- **What the task requires**: For the listing below, the answer is an exact retyping of the lines from the one with "snow (38, 1706)" through the one with "Про нас (614, 1224)", both included, without pictures.
_____
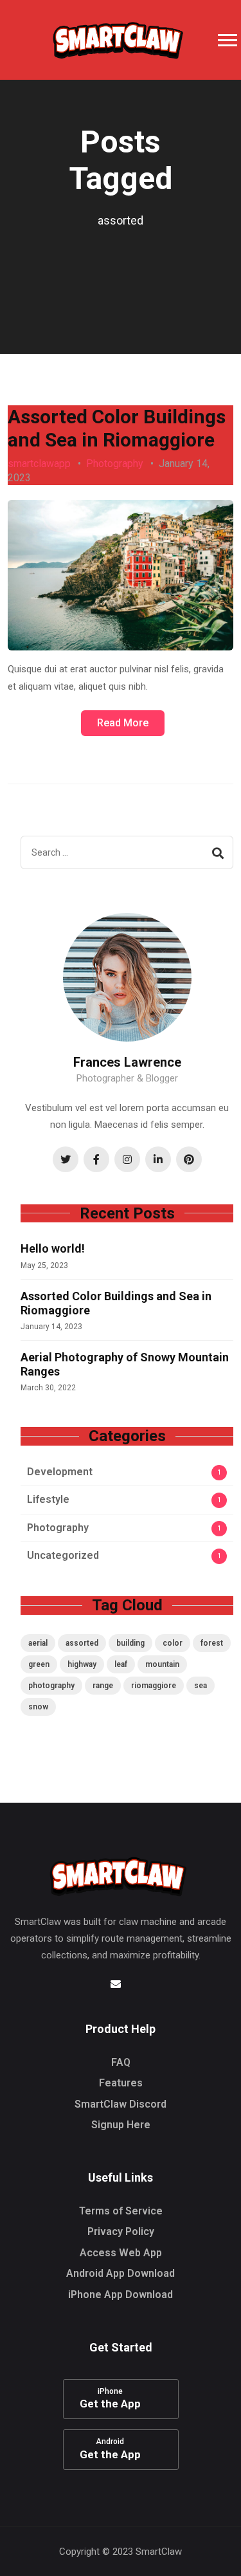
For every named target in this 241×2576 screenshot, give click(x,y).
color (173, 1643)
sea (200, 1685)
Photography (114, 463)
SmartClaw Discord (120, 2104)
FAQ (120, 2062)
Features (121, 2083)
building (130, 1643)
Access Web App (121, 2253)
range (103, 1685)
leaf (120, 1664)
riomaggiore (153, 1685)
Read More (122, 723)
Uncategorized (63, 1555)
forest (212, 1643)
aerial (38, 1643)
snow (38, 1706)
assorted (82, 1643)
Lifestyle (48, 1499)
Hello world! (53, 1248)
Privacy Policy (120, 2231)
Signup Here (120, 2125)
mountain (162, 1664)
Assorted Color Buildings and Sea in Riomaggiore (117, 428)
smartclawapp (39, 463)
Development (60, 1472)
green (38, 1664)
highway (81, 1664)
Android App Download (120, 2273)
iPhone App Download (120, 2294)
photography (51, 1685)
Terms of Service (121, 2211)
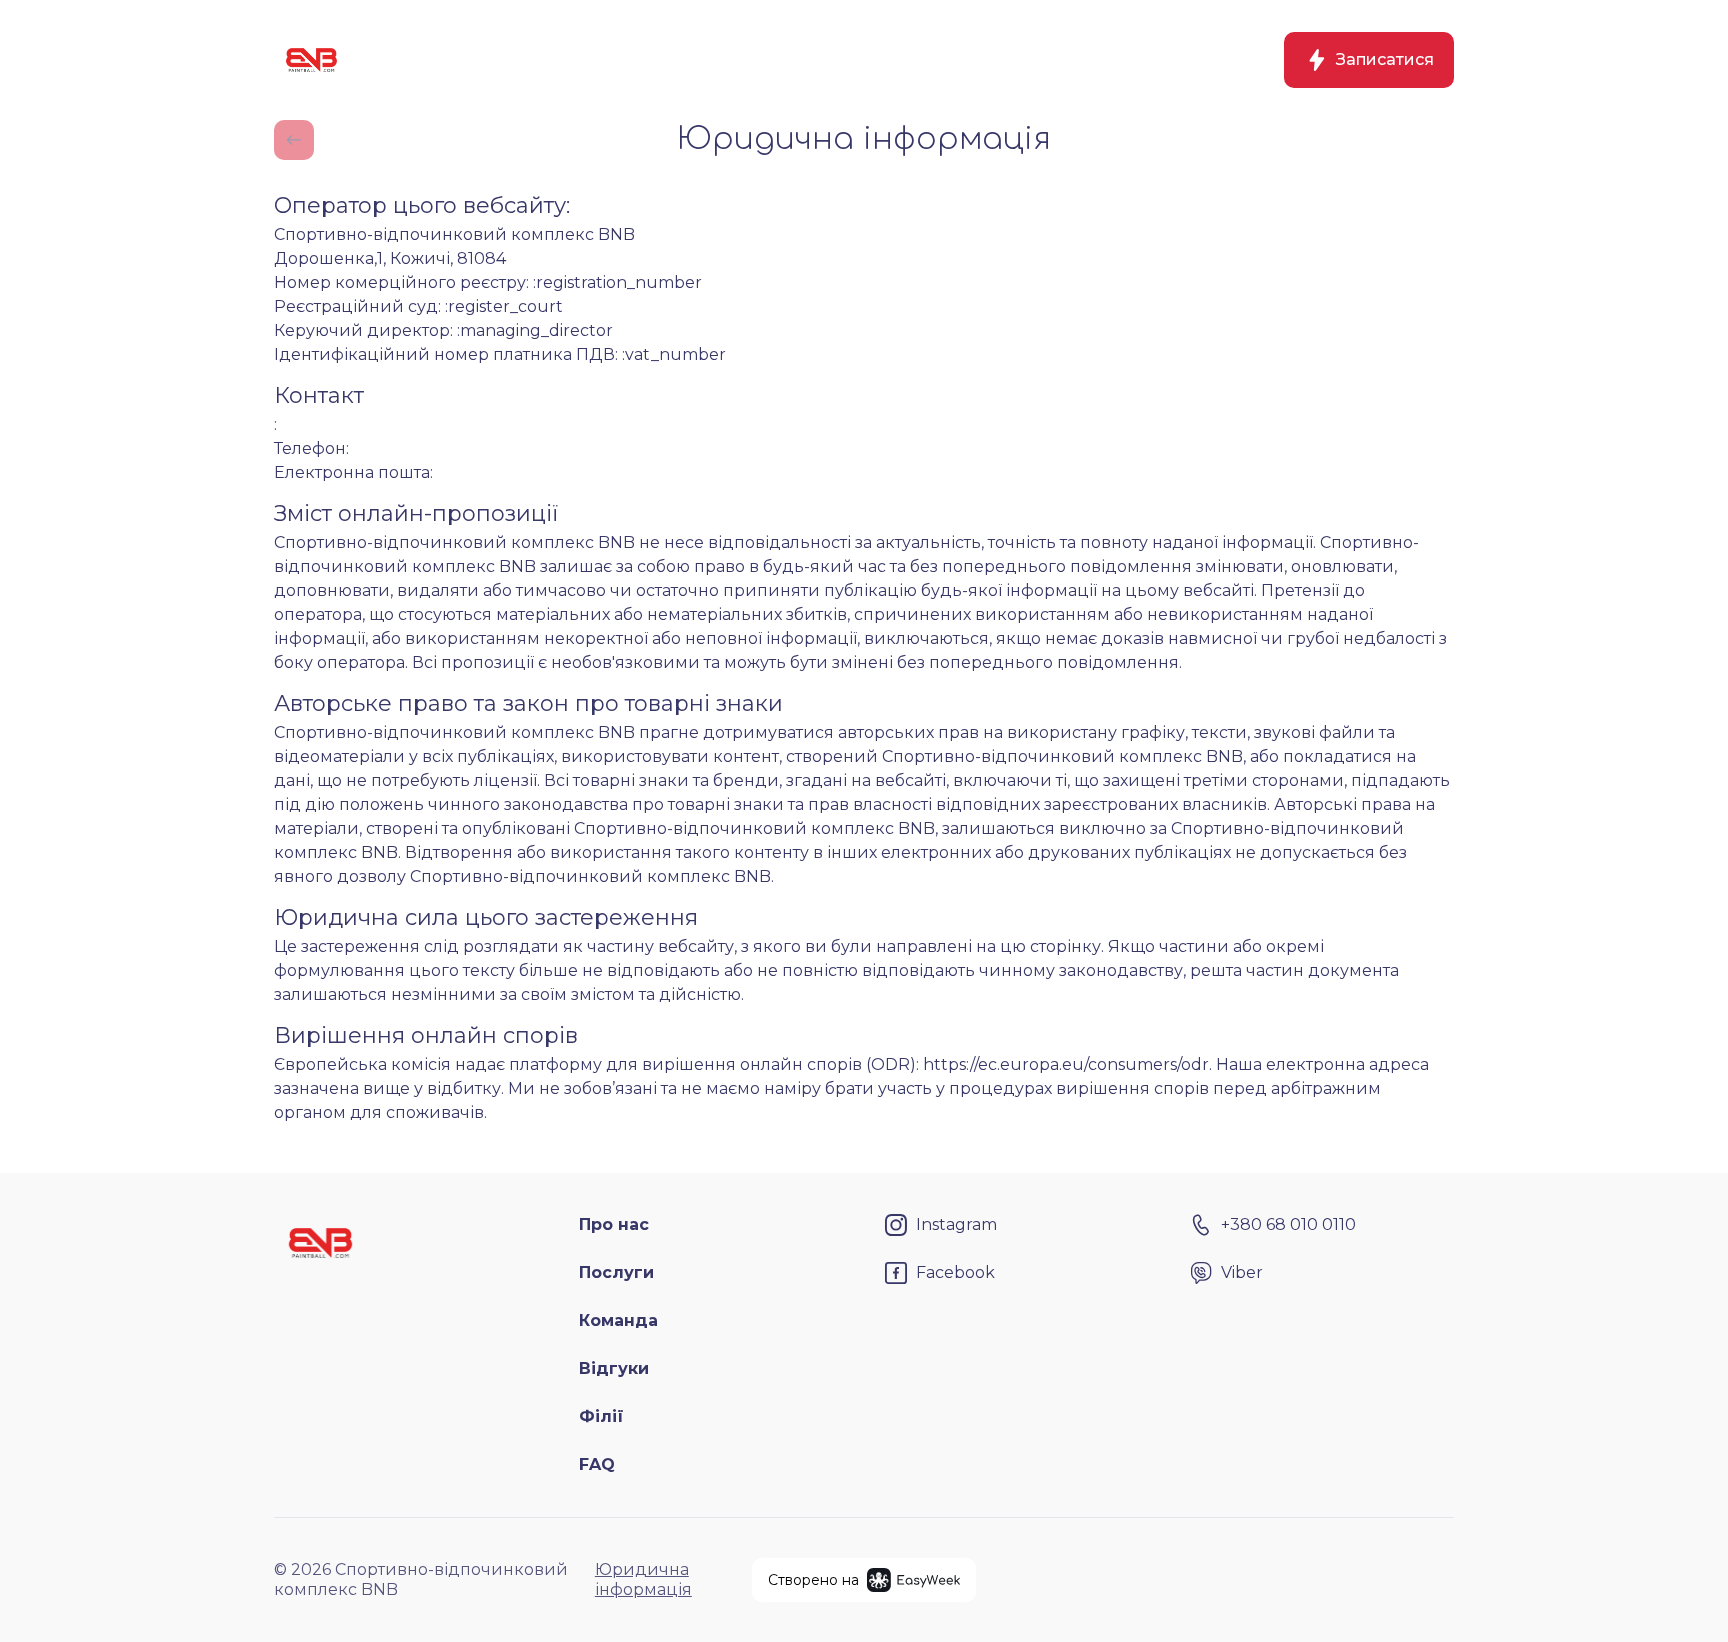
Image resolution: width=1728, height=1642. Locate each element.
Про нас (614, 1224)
_____
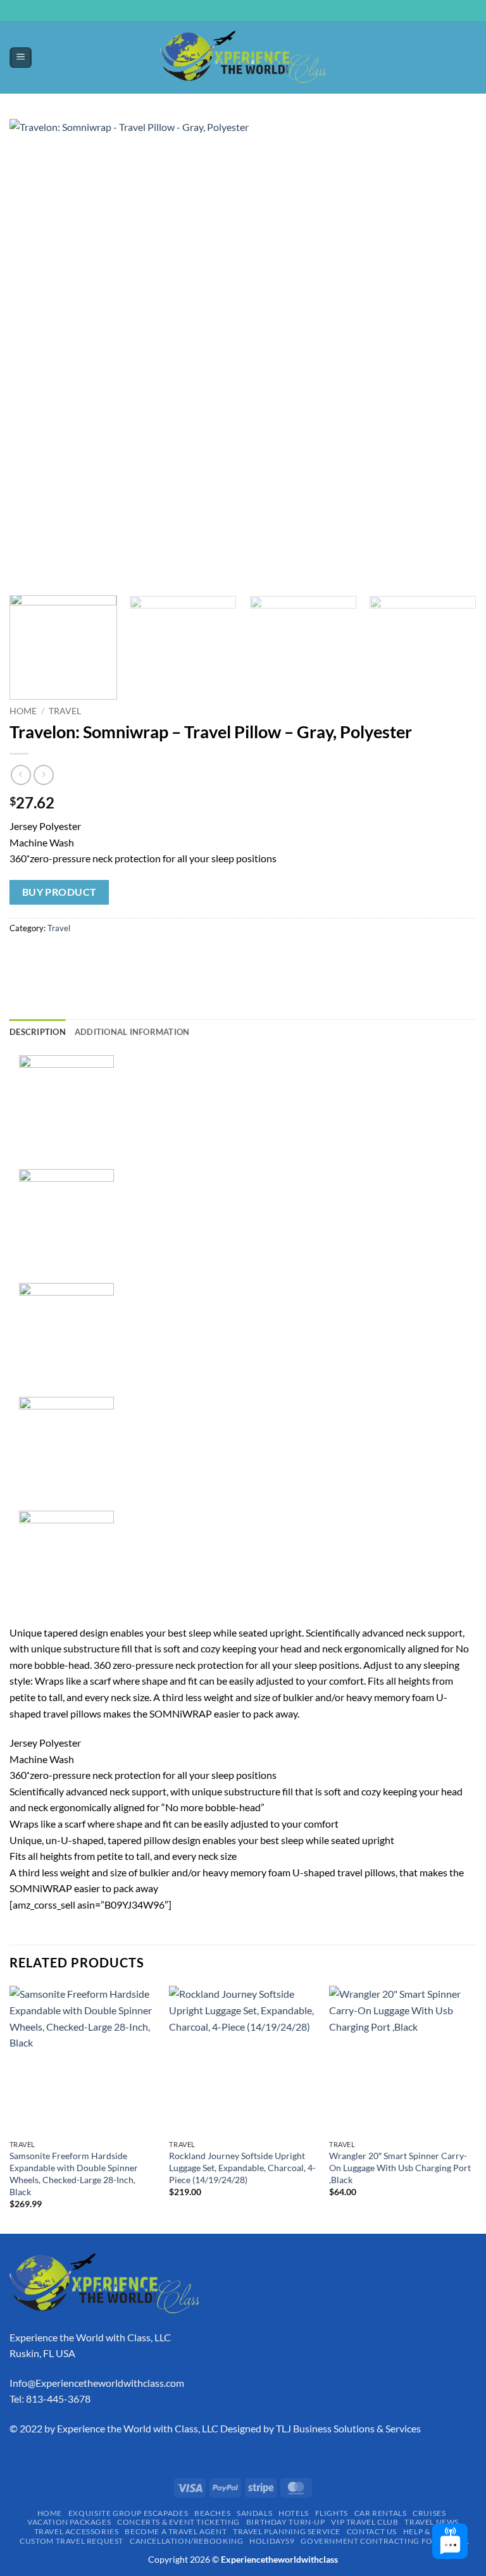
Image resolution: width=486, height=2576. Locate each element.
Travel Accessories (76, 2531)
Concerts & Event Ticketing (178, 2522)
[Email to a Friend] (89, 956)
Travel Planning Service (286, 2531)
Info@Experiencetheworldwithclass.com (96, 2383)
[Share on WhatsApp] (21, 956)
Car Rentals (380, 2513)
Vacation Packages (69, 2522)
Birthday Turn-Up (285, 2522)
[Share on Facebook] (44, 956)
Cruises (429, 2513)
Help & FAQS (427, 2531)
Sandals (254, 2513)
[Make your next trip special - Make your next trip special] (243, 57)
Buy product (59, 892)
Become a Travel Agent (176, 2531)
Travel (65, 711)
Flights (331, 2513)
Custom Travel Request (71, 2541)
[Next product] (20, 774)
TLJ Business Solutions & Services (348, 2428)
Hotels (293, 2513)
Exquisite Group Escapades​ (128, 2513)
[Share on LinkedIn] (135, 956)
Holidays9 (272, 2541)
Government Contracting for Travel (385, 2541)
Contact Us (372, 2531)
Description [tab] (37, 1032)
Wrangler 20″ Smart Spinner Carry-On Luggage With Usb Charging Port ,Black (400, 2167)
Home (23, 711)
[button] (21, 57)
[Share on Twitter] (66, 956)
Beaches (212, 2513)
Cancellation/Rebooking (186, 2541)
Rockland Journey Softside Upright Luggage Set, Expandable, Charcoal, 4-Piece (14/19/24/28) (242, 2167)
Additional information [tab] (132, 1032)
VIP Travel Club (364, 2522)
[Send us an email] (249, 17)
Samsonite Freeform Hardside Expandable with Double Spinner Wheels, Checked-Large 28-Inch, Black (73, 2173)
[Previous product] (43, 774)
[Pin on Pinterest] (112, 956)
_____
- **Response box**:
snow (38, 1706)
assorted (82, 1643)
Lifestyle (48, 1499)
Hello world! (53, 1248)
Privacy Policy (120, 2231)
Signup Here (120, 2125)
mountain (162, 1664)
Assorted Color Buildings and Sea in Riomaggiore (117, 428)
smartclawapp (39, 463)
Development (60, 1472)
green (38, 1664)
highway (81, 1664)
Android App Download (120, 2273)
iPhone App Download (120, 2294)
photography (51, 1685)
Terms of Service (121, 2211)
Image resolution: width=1728, height=1642. Locate each element.
Про нас (614, 1224)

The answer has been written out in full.